Doing an audit of your tools and the metadata available is a great way to identify new ways to start using the valuable info you already have.
4. Do an audit of who has access to the metadata available
What use is metadata if no one can use it?
For each piece of metadata, work out who has access to it, and how often it’s used. Maybe making this information more available and understood can go a long way in cultivating trust with the wider business.
5. For every three tables/views/dashboards you build, retire one
A lot of requests for new assets are out of a misunderstanding of what that asset actually is, or what it easily could be. By making it clear that creating new models, tables, or dashboards isn’t costless, Zac argues you’ll end up having more constructive metadata conversations.
Metadata in the long-term
If the above steps are successful in proving the value of metadata, you may wish to continue this journey. Zac offers a few glimpses of the longer-term metadata vision:
Tooling
As an industry, we can be very solution-orientated, meaning a lot of the discussions around metadata are focused on the tools that exist in that space. Helpfully, Zac has reminded us (or maybe just me) of the real problems we’re trying to solve and how metadata could play a role in fixing them.
But what is next for this class of tools so prevalent they can dominate dbt’s Coalesce sponsor list?
“We still have further to go. A lot of interfaces that are just search portals aren’t scratching the surface of the potential of metadata. That’s the future I’m excited for.” - Zac
According to Zac, look out for more AI, more metadata, new (and better) UIs, and solutions that go beyond smart searches for data.
Metadata-first data strategy
More important than a tool is strategy. Are you prioritizing metadata? Making it a part of discussions, the lexicon of the team, and the wider organization?

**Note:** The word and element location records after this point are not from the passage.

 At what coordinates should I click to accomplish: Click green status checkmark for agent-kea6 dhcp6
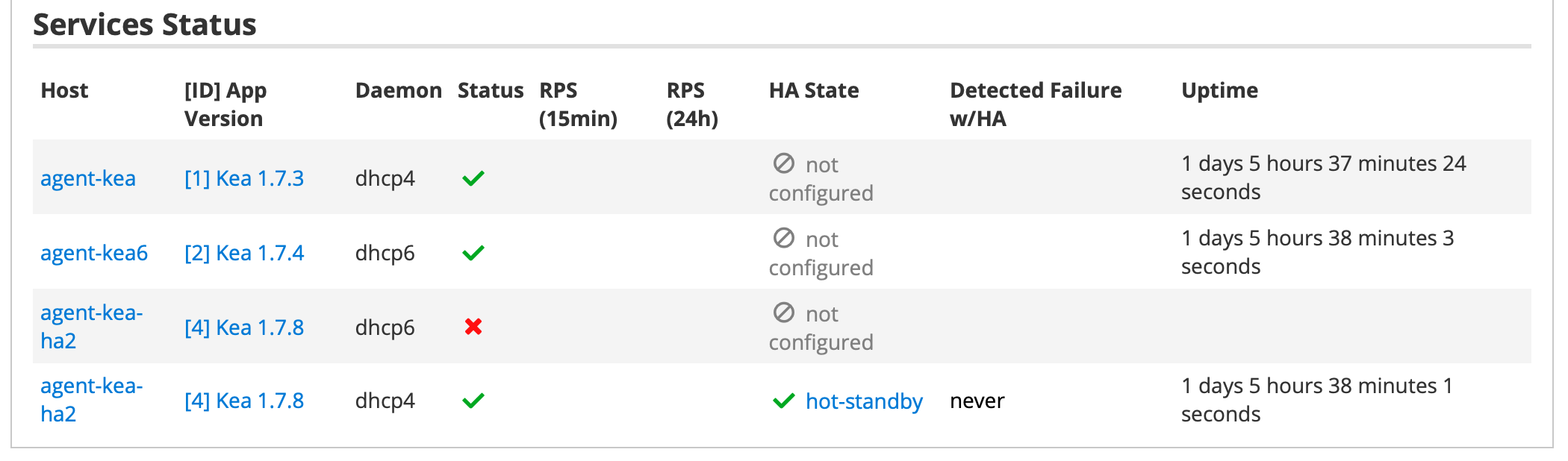click(473, 253)
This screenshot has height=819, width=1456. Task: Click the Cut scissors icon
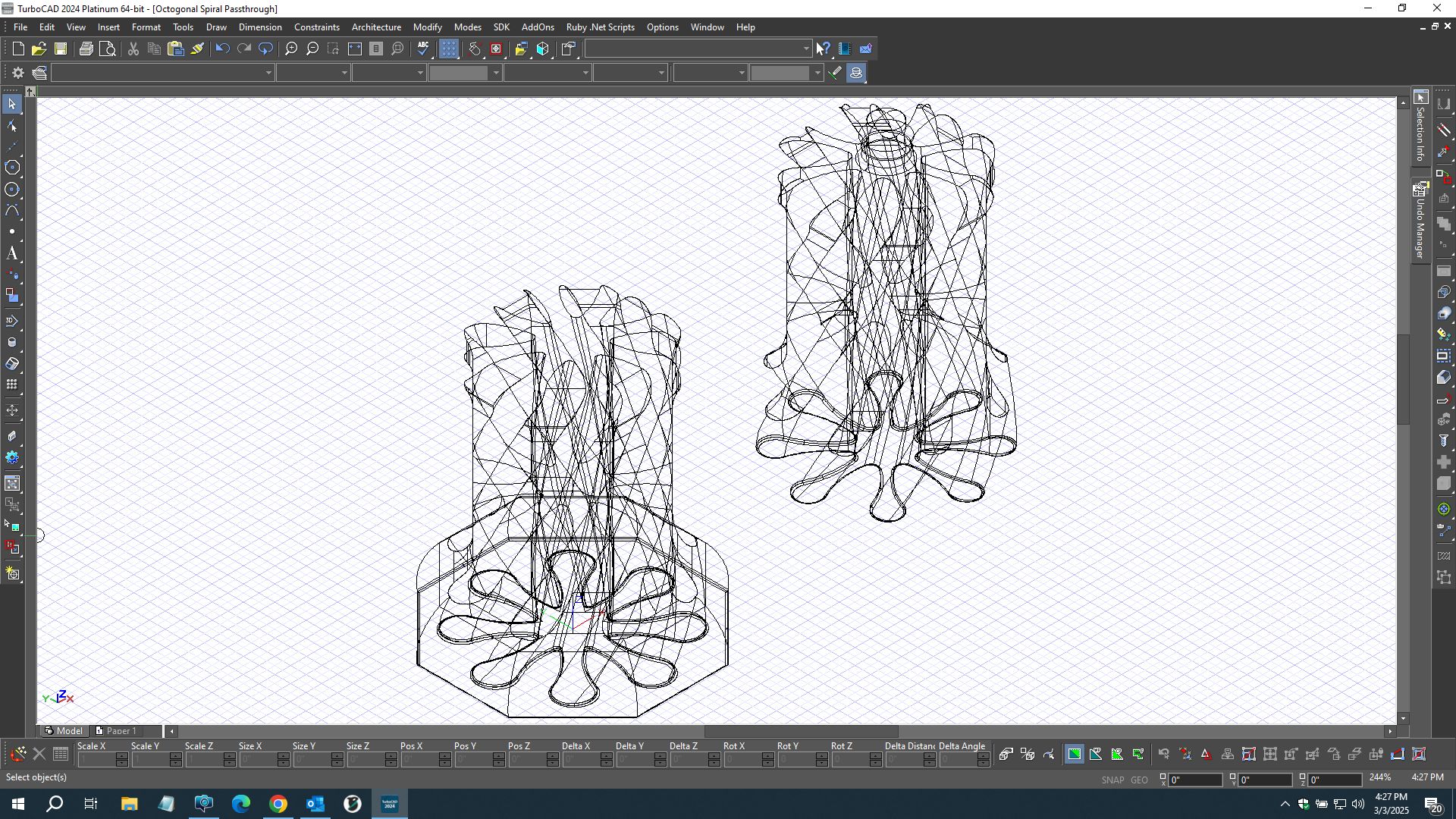[x=133, y=49]

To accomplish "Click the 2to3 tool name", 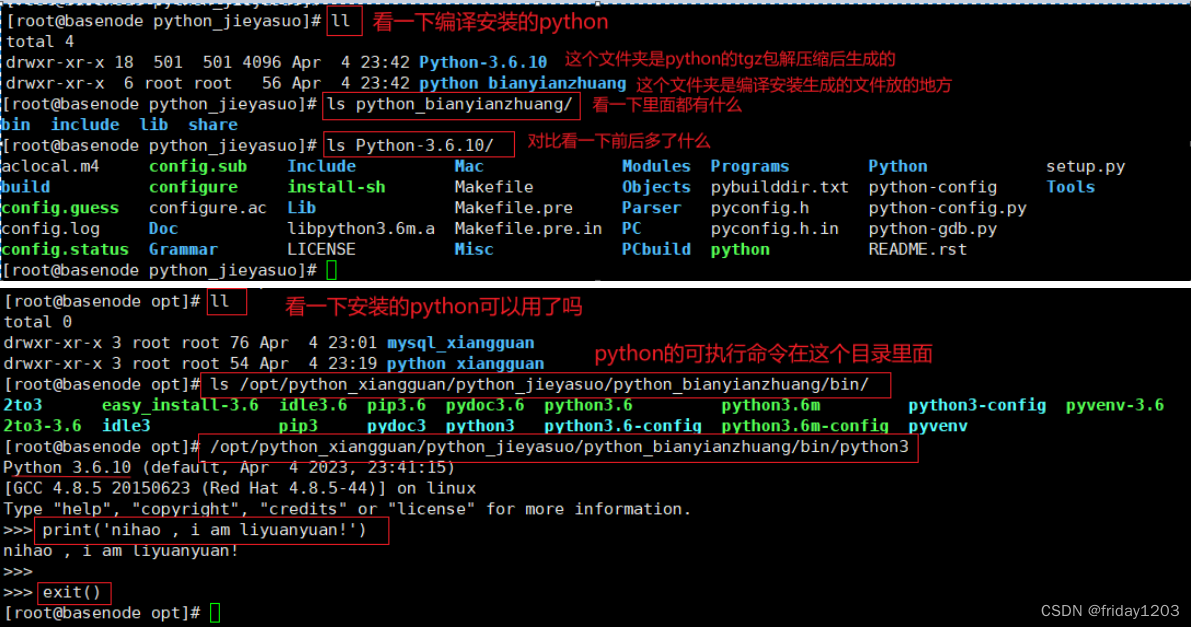I will pyautogui.click(x=20, y=405).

“In a metadata first data strategy, you're always thinking about what other metadata do I need to solve problems? And so if I'm doing a metadata first data strategy for a company that has 15 payments tables, we’ll ask how do we tie metrics about outcomes to their data sources.” - Zac
Final thoughts
I have to admit I was far less cynical on the topic of metadata after the discussion with Zac. I still have concerns and issues with the presentation of metadata (e.g. why is it in a separate tool from where work happens), but those concerns no longer have me writing off the entire field.
Zac’s reminder to use metadata as a means of connection rather than isolation is a message we all needed to hear.
Resources
[1] Timothy Morton (n.d.) https://en.wikipedia.org/wiki/Timothy_Morton
[2] Daggett, C. (2014) ‘Hyperobjects By Timothy Morton’, Society and Space, 5 September. Available at: https://www.societyandspace.org/articles/hyperobjects-by-timothy-morton (Accessed: 01 March 2024).
[3] Madden, James D. (2023) ‘Unidentified Flying Hyperobject: UFOs, Philosophy, and the End of the World’.